---------- Given records
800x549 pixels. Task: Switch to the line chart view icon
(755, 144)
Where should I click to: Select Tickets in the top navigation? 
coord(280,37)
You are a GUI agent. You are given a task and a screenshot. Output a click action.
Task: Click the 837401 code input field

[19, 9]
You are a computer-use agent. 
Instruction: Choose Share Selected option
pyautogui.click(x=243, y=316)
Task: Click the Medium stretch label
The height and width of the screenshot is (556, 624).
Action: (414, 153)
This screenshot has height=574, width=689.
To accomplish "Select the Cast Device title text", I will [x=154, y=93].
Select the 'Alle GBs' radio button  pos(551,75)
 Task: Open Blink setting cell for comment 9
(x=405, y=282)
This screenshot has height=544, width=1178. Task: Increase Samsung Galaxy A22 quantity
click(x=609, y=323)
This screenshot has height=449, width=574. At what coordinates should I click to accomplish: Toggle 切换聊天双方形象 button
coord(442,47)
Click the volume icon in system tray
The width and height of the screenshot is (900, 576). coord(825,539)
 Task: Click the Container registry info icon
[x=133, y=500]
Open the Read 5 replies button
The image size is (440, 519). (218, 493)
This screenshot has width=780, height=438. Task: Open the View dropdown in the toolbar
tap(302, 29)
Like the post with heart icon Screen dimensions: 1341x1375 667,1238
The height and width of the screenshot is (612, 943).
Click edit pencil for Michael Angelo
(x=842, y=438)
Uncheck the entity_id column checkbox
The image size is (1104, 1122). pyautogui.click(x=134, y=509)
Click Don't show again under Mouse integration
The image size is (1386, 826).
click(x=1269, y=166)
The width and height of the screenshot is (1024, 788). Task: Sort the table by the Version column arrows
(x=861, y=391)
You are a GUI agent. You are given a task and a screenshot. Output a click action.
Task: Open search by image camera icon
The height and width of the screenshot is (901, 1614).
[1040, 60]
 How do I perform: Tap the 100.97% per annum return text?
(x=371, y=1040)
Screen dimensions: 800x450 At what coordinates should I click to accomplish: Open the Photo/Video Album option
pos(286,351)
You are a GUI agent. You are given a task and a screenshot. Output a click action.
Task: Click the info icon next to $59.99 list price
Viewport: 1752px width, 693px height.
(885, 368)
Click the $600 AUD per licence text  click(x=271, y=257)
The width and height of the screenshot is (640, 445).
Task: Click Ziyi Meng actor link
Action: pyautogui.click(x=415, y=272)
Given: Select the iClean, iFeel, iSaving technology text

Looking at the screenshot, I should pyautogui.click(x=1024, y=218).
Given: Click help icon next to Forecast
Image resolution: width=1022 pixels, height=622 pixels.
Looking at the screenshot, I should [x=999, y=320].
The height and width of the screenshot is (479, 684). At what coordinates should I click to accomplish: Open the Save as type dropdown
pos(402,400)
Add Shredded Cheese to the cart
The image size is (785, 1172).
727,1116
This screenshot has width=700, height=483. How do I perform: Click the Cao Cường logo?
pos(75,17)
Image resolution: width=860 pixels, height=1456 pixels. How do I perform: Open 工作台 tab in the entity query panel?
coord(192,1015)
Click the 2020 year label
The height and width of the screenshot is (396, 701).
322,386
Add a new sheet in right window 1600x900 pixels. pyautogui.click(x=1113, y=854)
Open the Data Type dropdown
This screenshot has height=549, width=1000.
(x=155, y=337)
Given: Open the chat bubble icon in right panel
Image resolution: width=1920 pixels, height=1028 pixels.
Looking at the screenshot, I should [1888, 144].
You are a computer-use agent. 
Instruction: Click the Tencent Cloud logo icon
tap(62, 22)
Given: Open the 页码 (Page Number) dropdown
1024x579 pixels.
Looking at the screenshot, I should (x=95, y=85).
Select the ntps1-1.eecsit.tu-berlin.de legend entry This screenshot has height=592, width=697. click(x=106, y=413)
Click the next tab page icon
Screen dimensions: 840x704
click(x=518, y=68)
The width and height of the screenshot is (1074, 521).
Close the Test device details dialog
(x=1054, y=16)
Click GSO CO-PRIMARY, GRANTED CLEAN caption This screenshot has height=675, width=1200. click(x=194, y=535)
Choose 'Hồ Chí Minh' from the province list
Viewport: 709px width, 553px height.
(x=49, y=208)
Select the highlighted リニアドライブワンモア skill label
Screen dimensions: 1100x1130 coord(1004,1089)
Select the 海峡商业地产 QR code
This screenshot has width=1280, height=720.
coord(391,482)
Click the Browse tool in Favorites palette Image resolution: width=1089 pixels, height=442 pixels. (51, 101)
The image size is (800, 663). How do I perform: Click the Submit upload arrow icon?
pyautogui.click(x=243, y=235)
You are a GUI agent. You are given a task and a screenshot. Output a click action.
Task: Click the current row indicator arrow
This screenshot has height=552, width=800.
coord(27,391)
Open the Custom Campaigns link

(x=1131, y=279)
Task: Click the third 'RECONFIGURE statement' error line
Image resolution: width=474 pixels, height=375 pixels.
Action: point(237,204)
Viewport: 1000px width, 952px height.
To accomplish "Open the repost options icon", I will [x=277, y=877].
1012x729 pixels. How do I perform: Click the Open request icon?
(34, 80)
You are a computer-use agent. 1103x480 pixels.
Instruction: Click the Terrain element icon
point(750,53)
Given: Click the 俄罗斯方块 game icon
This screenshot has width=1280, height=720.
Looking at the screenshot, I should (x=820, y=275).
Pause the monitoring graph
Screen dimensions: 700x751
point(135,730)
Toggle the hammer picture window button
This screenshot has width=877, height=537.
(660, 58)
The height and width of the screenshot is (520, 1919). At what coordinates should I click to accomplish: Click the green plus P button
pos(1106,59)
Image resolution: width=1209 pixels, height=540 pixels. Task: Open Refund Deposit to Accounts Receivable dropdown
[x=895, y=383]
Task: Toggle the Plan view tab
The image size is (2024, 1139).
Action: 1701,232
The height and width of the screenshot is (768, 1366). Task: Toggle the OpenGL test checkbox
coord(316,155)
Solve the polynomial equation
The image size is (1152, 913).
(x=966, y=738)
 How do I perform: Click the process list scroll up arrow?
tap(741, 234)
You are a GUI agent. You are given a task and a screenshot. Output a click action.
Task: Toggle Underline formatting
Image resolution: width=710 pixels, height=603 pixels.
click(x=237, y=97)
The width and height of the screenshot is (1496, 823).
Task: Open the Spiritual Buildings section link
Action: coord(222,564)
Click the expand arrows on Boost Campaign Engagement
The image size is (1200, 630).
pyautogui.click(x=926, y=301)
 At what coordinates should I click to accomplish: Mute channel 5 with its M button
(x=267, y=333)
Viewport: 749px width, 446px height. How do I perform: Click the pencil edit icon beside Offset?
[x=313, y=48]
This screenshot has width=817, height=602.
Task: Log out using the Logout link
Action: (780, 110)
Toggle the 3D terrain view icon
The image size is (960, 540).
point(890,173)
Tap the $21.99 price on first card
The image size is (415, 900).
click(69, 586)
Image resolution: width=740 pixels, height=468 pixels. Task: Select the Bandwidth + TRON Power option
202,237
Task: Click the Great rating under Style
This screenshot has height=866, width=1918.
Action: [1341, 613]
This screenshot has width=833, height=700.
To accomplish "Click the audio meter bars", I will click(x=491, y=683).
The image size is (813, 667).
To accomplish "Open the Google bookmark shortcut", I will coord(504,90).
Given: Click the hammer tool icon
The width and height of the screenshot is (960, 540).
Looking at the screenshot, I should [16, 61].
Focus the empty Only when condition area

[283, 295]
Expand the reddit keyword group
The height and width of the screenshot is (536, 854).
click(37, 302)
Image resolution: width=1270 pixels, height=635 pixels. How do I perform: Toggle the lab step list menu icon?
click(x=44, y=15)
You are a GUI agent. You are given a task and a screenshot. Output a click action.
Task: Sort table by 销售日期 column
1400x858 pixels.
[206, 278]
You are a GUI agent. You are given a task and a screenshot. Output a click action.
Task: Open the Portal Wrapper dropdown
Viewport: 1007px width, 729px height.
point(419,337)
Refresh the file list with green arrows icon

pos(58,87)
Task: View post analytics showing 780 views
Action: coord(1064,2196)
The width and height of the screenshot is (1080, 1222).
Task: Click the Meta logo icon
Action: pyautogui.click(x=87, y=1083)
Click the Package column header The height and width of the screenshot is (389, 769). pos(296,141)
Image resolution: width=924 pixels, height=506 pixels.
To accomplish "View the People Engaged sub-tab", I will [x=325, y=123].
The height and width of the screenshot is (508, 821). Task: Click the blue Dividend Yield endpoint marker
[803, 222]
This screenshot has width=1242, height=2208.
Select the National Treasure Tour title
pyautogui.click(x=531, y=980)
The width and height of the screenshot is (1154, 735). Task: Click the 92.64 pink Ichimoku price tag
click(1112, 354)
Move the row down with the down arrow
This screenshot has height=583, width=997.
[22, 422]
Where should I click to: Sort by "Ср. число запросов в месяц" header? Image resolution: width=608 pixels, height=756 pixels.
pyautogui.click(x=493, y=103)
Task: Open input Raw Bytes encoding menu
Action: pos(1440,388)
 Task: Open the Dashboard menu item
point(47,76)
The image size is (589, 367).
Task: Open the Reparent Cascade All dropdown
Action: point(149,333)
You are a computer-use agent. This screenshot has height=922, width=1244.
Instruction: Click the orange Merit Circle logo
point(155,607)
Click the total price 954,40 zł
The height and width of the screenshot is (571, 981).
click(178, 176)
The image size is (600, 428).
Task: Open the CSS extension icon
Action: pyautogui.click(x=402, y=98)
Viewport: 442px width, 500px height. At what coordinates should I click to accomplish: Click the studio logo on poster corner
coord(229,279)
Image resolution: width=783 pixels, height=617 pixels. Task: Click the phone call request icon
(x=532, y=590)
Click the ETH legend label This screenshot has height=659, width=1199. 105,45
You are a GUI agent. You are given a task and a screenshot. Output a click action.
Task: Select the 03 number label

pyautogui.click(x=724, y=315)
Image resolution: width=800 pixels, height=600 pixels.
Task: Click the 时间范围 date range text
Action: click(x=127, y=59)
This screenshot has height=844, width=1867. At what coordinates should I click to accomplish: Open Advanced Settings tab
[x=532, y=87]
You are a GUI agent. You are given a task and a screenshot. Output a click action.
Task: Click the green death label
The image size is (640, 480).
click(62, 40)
--------------------
Return only the part of the records above that opens with the line containing "This screenshot has height=552, width=800." and closes with the line containing "Viewport: 1000px width, 952px height.", ends included.

Solution for this task —
This screenshot has height=552, width=800.
coord(27,391)
Open the Custom Campaigns link

(x=1131, y=279)
Task: Click the third 'RECONFIGURE statement' error line
Image resolution: width=474 pixels, height=375 pixels.
Action: point(237,204)
Viewport: 1000px width, 952px height.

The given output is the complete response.